И все же основу эпической дружбы составляют не чувства, а действия, проявления взаимной поддержки. Подобно описанным Лукианом скифским побратимам, гомеровские друзья — Патрокл и Ахилл, Главк и Сарпедон — связаны прежде всего взаимными воинскими обязательствами. Они сражаются бок о бок, живут в одном шатре, делят стол и постель. Такие отношения ставятся выше всех прочих связей и обязанностей. Оскорбленный Ахилл не участвует в битвах против троянцев, и соотечественники не осуждают его за это, а только просят о помощи. Но он, не задумываясь, кидается мстить за смерть Патрокла.
Для гомеровских героев привязанность к другому есть аспект любви к себе. Как справедливо подчеркивает французский исследователь Ж. К. Фрэсс, в то время эти чувства еще не противопоставлялись. Однако экспрессивные функции дружбы не подчеркивались культурой не потому, что их не было, а потому, что они молчаливо подразумевались.
В классической Греции картина постепенно усложняется. Разложение общинно-родовых связей, появление классов и государства существенно ослабляют узы родства, так что свободно выбранные дружеские связи все чаще не совпадают с родственными. «Не все родные — друзья тебе, но лишь те, у которых с тобой общая польза», — замечает Демокрит. Первоначальное единое понятие родства и дружбы расчленяется. Эта же мысль своеобразно выражена в игре слов у Еврипида: «Брат стал врагом и все-таки остается близким» (Финикиянки, 1448)[2]. (Здесь обыгрывается двойное значение слова «филос» — «друг».)
Дружба, основанная на свободном выборе и личной склонности, теперь даже противопоставляется родственным отношениям. На вопрос Ифигении при виде связанных Ореста и Пилада: «Вы братья? Мать одна носила вас?» Орест гордо отвечает: «Да, братья мы — сердцами, но не кровью» (Ифигения в Тавриде, 497–498). Если у гомеровских героев родственные отношения остаются важнейшим эталоном близости, то Еврипид ставит дружбу выше родства:
Добывайте друга, люди, недостаточно родных. Верьте: если слит душою с нами чуждый, то его Мириады близких кровью не заменят одного. (Орест, 804–806)Потеряв свою связь с родством, дружба стала более избирательной и рациональной. Она приобрела характер политического товарищества. Понятие «политическая дружба» распространяется и на межличностные отношения. Друзьями теперь называют приверженцев, единомышленников, людей, объединенных общими интересами. Такое понимание дружбы сохраняется и в дальнейшем: когда римские авторы говорят о «друзьях Гракхов» или «друзьях Августа», они имеют в виду не интимную личную привязанность, а политический союз. Но этот союз уже не институционализирован, а вытекающие из него взаимные обязанности друзей менее определенны. Расширение сферы индивидуального усмотрения в отношениях дружбы постепенно переводит проблему из социальной в нравственно-психологическую плоскость.

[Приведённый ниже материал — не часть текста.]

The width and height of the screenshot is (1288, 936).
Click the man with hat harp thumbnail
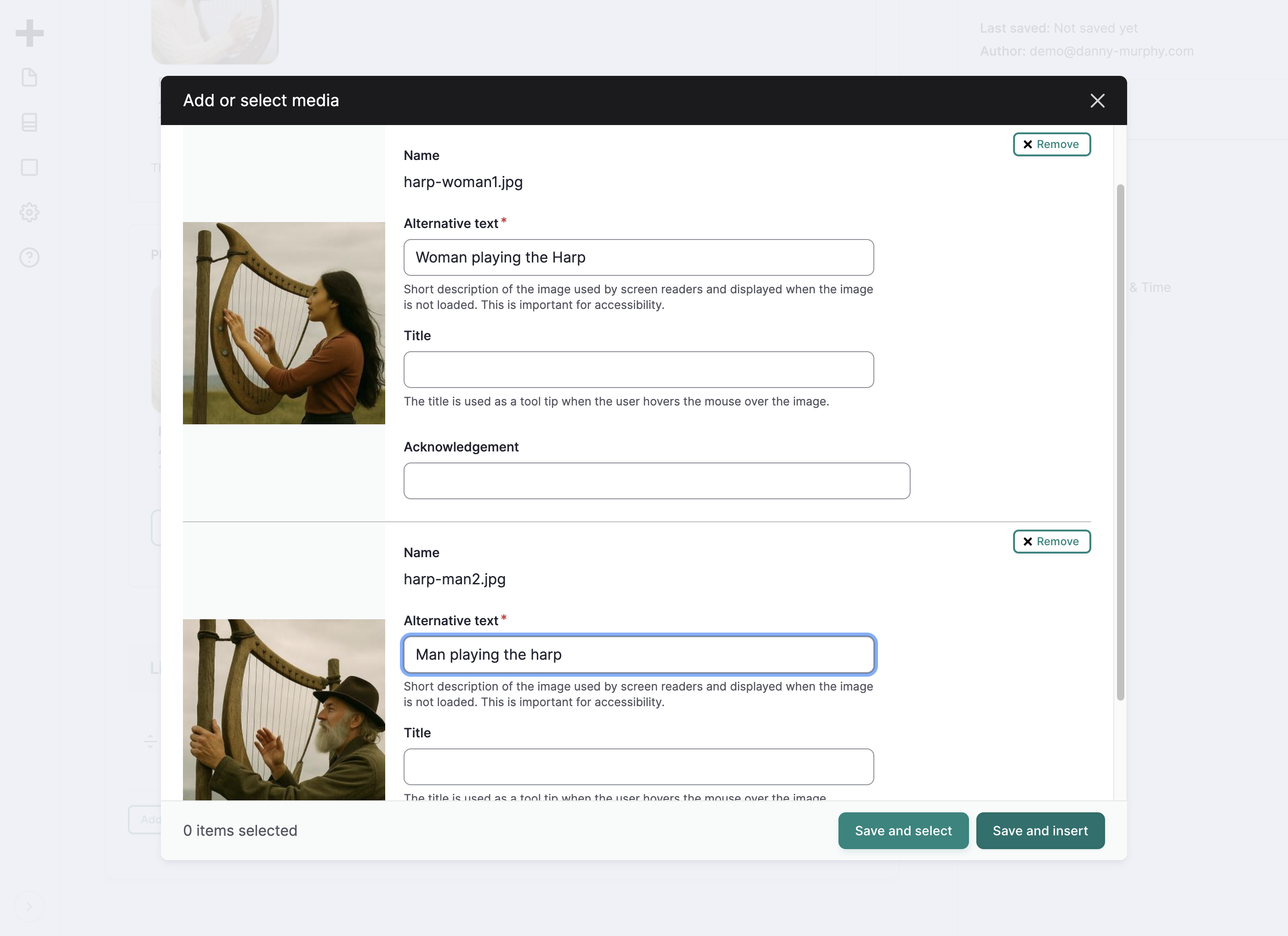(x=284, y=709)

Отражая эти социальные сдвиги, софисты развивают рационалистическую концепцию дружбы, выводя ее из утилитарных соображений взаимной пользы и совпадения интересов. Но наряду с прославлением полезности и необходимости дружбы учащаются жалобы на ее неустойчивость, предупреждения против коварства и неверности друзей.

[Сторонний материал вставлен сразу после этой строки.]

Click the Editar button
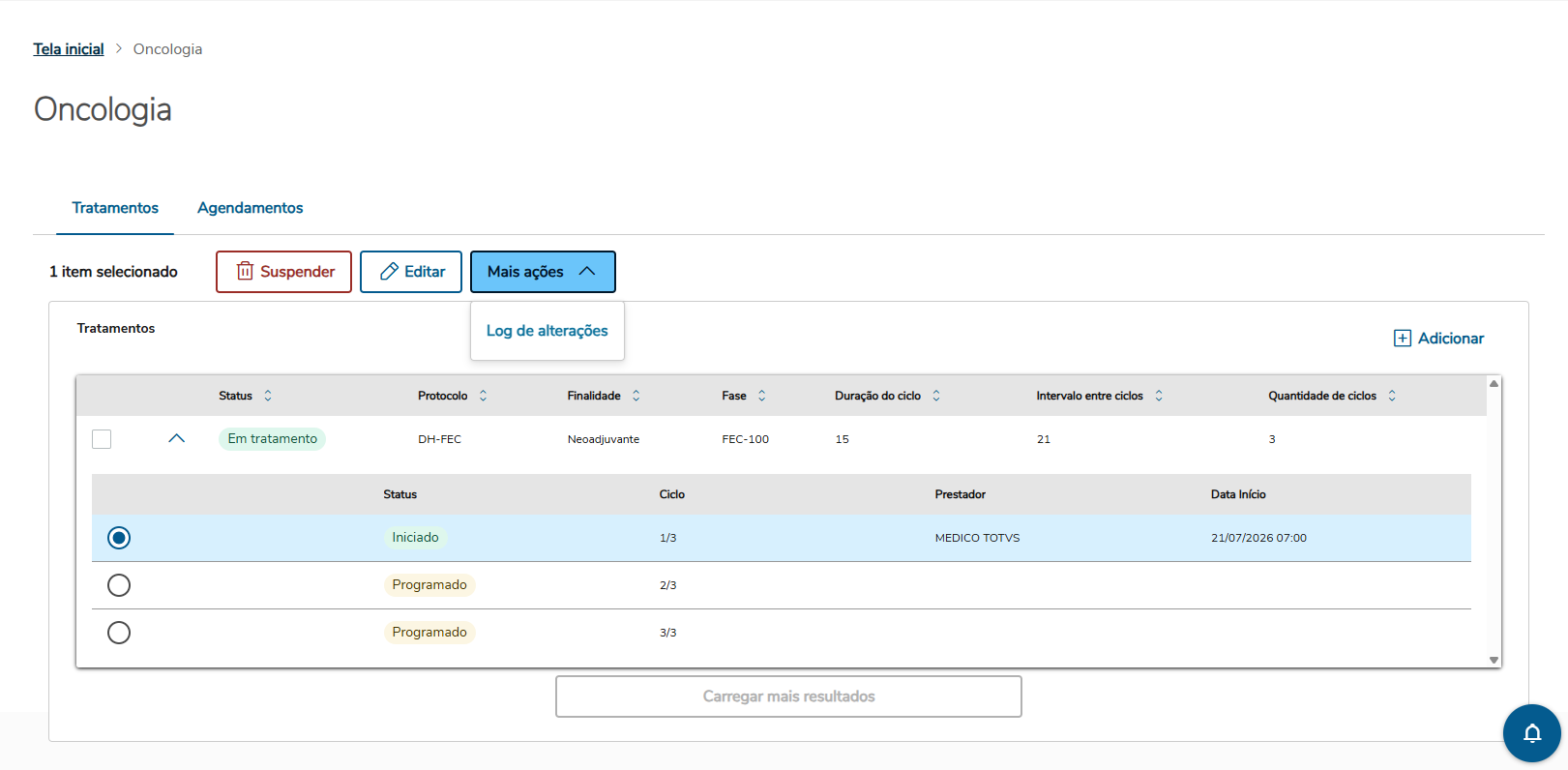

Разумеется, такие жалобы встречались и раньше. Уже Эсхил грустно замечает, что «немногим людям свойственно друзей счастливых чтить и не завидовать» и что «преданность и дружба так же призрачны, как отраженье в зеркале обманчивом» (Агамемнон, 824–825, 830–831). Неверность и предательство друзей — одна из любимейших тем Феогнида.
На фоне ненадежности и инструментальности «политической дружбы» институционализированная дружба приобретает значение обращенного в прошлое идеала. Причем этот идеал наполняется качественно новым, несвойственным реально существовавшим ранее отношениям дружбы содержанием.
Распространение культа героической дружбы, в которой наряду с традиционной верностью все сильнее подчеркиваются эмоционально-экспрессивные ценности, свидетельствует как раз о проблематичности, неустойчивости межличностных отношений. С одной стороны, сами общественные отношения стали более сложными, текучими, мобильными, а с другой — дифференциация внутреннего мира личности рождает множество эмоциональных нюансов, неизвестных более примитивной культуре. Институционализированная дружба первобытного общества однозначна, в ней нет полутонов. Дагомеец точно знает (обязан знать), кто из его ритуальных друзей, «братьев по ножу», является первым, ближайшим, кто — вторым и чем он обязан каждому из них. Греку периода классической античности подобная ясность уже заказана. Его взаимоотношения с другими людьми и сопутствующие им чувства противоречивы. Живя в атмосфере социального и личного соперничества, он уже познал чувство психологического одиночества и испытывает потребность разделить свои переживания с кем-то другим, найти душу, родственную собственной.